In The Broken Column painted thirteen years later while in Mexico, Frida shows the physical and emotional pain she endures due to her broken spinal column, which resulted from the bus accident she experienced at age eighteen. She created this painting shortly after one of the many surgeries she underwent throughout her life. As we can see from the painting, she had to wear a brace afterwards to help her spine heal. It's an incredible depiction of this cycle of physical and emotional pain as we see Frida's body broken apart like the ground behind her and tears dotting her face. But, what fascinates me is how she places nails in her skin. Many scholars have pointed out how Frida's self-portrait of suffering connects to images of Christ. I think Frida was definitely referencing such images, but after hearing Dr. Linden interviewed about his book on touch, I'm also seeing how Frida's use of nails penetrating the skin conveys visually her experience of tactile sensation. If I understand Dr. Linden, our skin has sensors that allow us to experience a range of touch sensations and these tactile sensations are transmitted from our skin to the spinal chord and the brain, which then integrates and processes this information in regions known as the primary and secondary somatosensory cortices. Through this process, our brain determines if they are pleasant or painful sensations. Frida conveys this in her painting: the nails create the look and feel of tactile sensation, the spinal column, in the form of a classical column, receives the unpleasant tactile sensation because it is broken, and Frida's facial expression and tears show how the tactile sensation has been processed by the brain as pain.
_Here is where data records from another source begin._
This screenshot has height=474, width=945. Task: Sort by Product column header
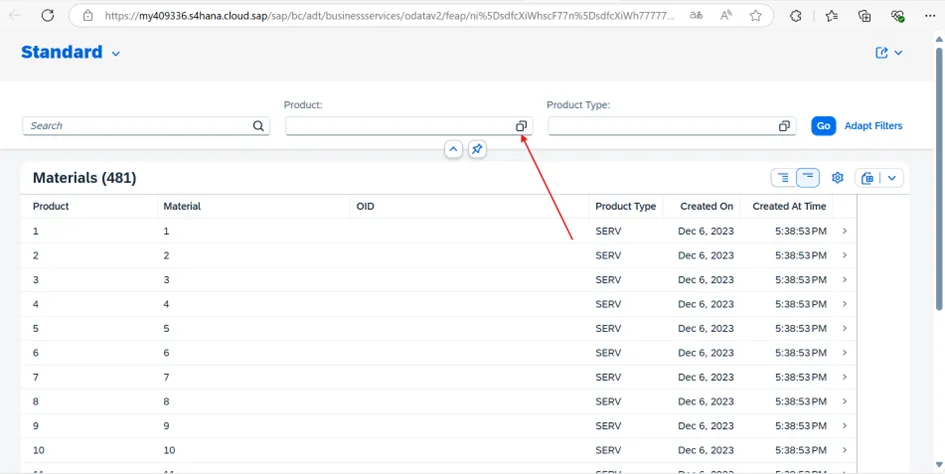pyautogui.click(x=51, y=206)
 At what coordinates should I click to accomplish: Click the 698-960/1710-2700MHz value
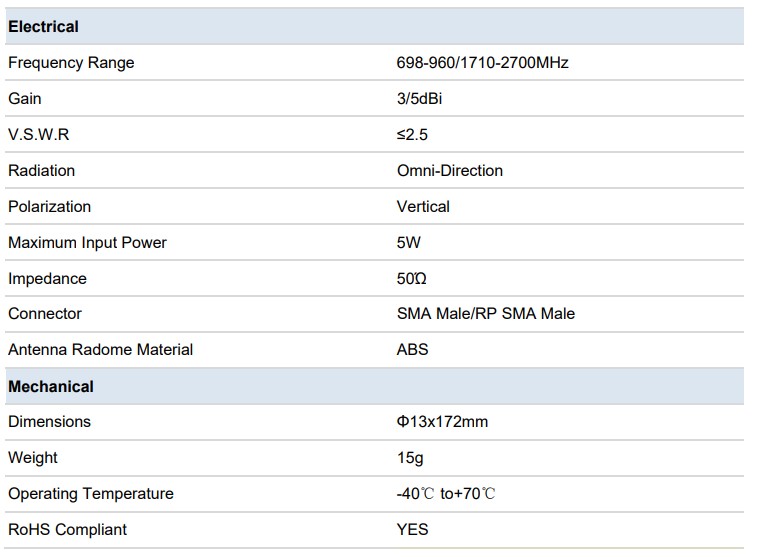pyautogui.click(x=482, y=63)
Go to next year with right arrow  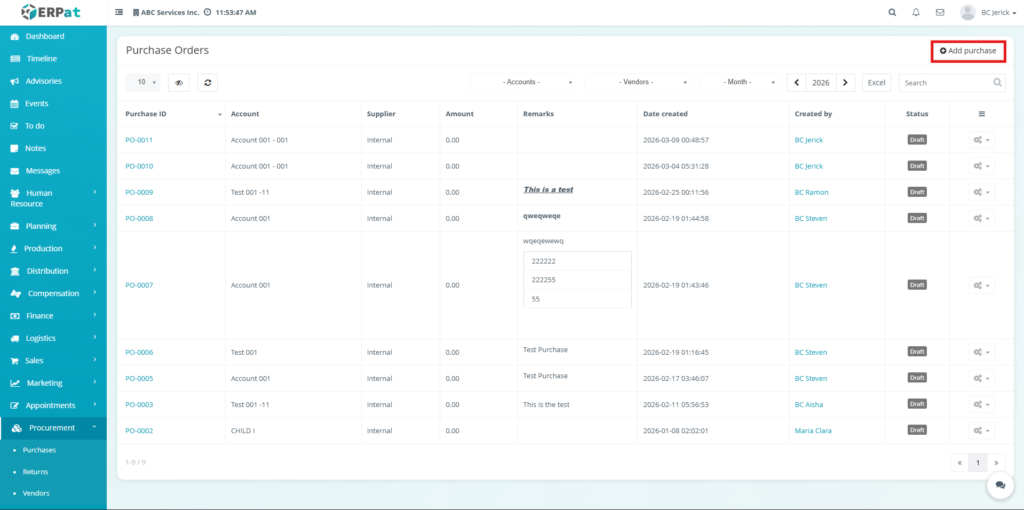[846, 83]
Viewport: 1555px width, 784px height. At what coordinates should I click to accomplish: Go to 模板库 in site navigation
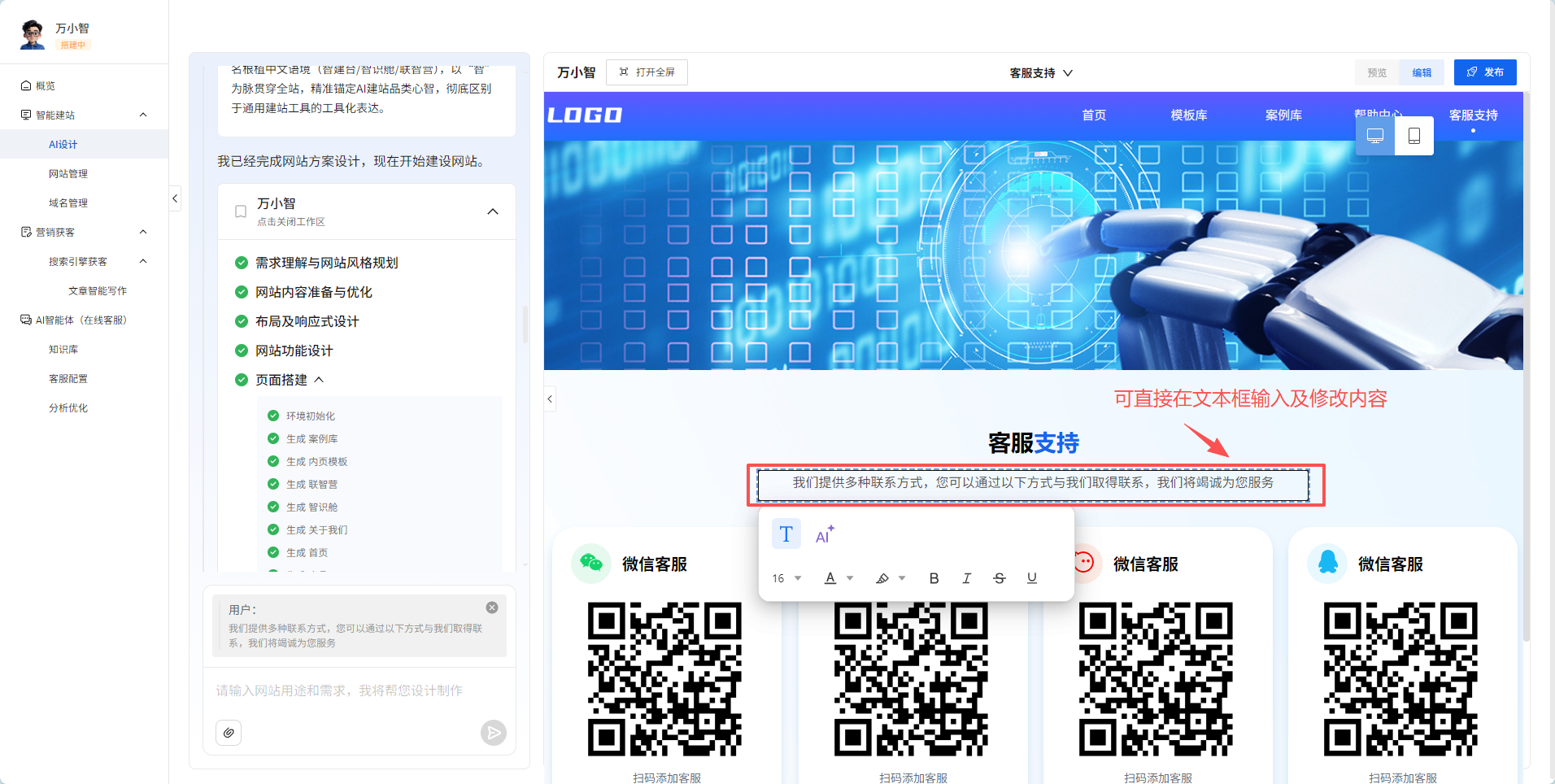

Of course, in real life, Frida's broken column was the result of the accident, but when she created this painting, she'd just had surgery and clearly, it didn't provide her with the relief she was seeking. She needed to convey her physical pain visually and chose nails piercing the skin as the vehicle through which she could show the endless loop of physical and emotional pain. Even though Frida was fascinated by medicine, I don't think this detailed information about how we process tactile sensations was known in the 1940s. To me, this painting reveals that Frida understood this process because she lived it.
It's too bad that Dr. Eloesser didn't make Mexico City his home in the 1930s and 1940s because maybe his empathetic touch could have helped Frida to heal.